Transportation justice, commute knowledge, and equitable access - Penn Today
While transportation research is often focused on mobility and demand, researchers in Megan Ryerson’s lab are also evaluating its role in social dynamics and environmental justice.
Public transportation is a cornerstone of urban infrastructure, with agencies like the Southeastern Pennsylvania Transportation Authority (SEPTA) making millions of trips every year. Now, with widespread reductions in ridership, the pandemic’s impact on public transit could lead to reduced service, fare increases, and staff layoffs, proposals that would significantly impact communities that are already lacking transportation access.
But while some speculate that COVID-19 could mean the end of public transportation, others see the ongoing public health crisis, as well as renewed attention to racial and social justice, as an opportunity to make transportation more equitable in the future. This includes Megan Ryerson, who leads a team of students from the School of Engineering and Applied Science, the School of Arts & Sciences, and the Stuart Weitzman School of Design in conducting complex real-world studies to redefine how to plan and evaluate transportation’s role in mobility and equitable access.
The challenges of studying transportation
Ryerson’s transit, safety, and equity-focused research brings together advanced methods and attention to individuals, with the goal of providing new, actionable guidance on how transit planning can be centered on equity and justice. In addition to her research on aviation and climate change and the future of intercity travel and autonomous vehicles, Ryerson also heads the Center for Safe Mobility (CSM), which conducts research focused on improving urban transportation by developing new evaluation methodologies for transportation system equity and safety.
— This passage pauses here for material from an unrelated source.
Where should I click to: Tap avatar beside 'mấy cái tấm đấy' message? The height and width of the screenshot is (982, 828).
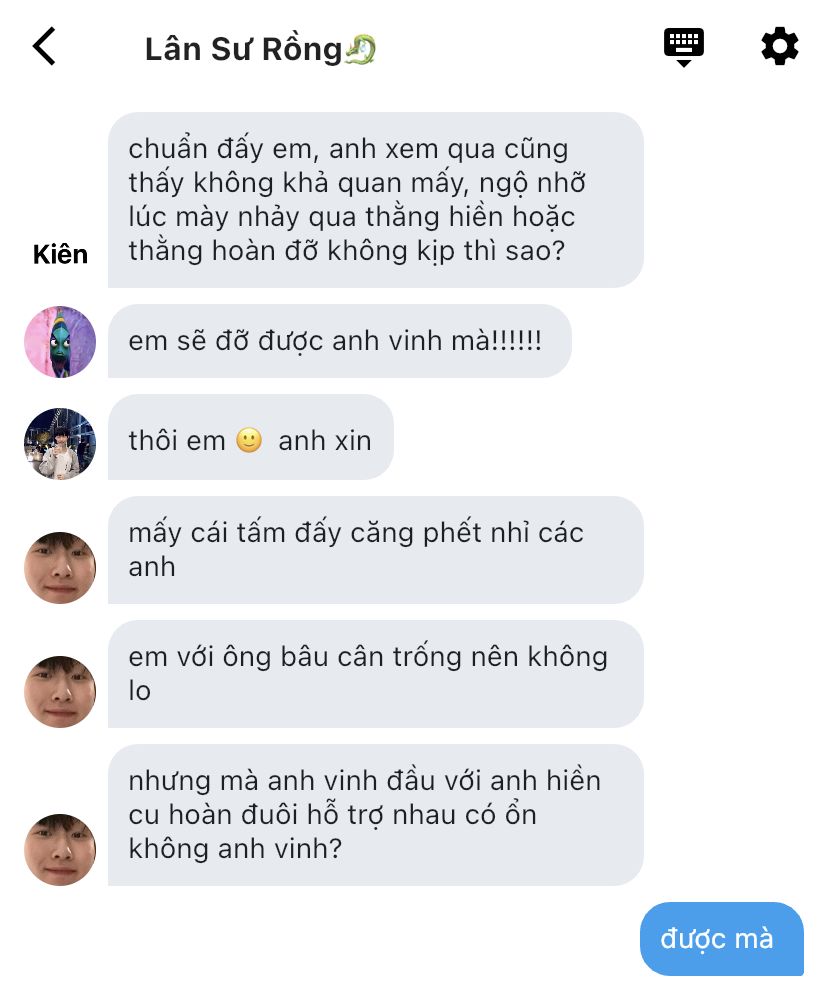(x=60, y=567)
Megan Ryerson bikes along Walnut Street in March of 2018. Camera-equipped eyeglasses measure pupil dilation, head movement, and gaze while cycling, allowing the team to conduct real-word studies looking at cyclist behavior in different types of bike lanes.
Transportation research often employs quantitative methods on large transportation datasets or qualitative data from traveler interviews, but Ryerson says that research focused on complex human-centered concepts of equity and safety require a blending of these methods and data. Specifically, Ryerson’s team pairs large public datasets on, for example, bus ridership, roadway congestion, and traffic crashes, with data the team collects directly from travelers. The team conducts surveys, shadows travelers, and uses eye tracking glasses and other biometric devices to capture how travelers respond to their environment in real time.
Even though conducting investigations on working streets and in transit stations is challenging, it allows the researchers to understand how people truly experience and use a space. Department of City and Regional Planning lecturer and former CSM Director Carrie Long explains that their approach to collecting analyzing data from real-world environments is required: “The real streets are complex, so it makes sense to also get complex data and work with it,” says Long.
Camille Boggan, a research assistant in Ryerson’s lab and a second-year city planning graduate student, agrees that these real-world studies provide richer datasets for asking and answering questions. “It’s exciting, even though it’s hard, because you realize that everyone experiences navigating very differently,” says Boggan.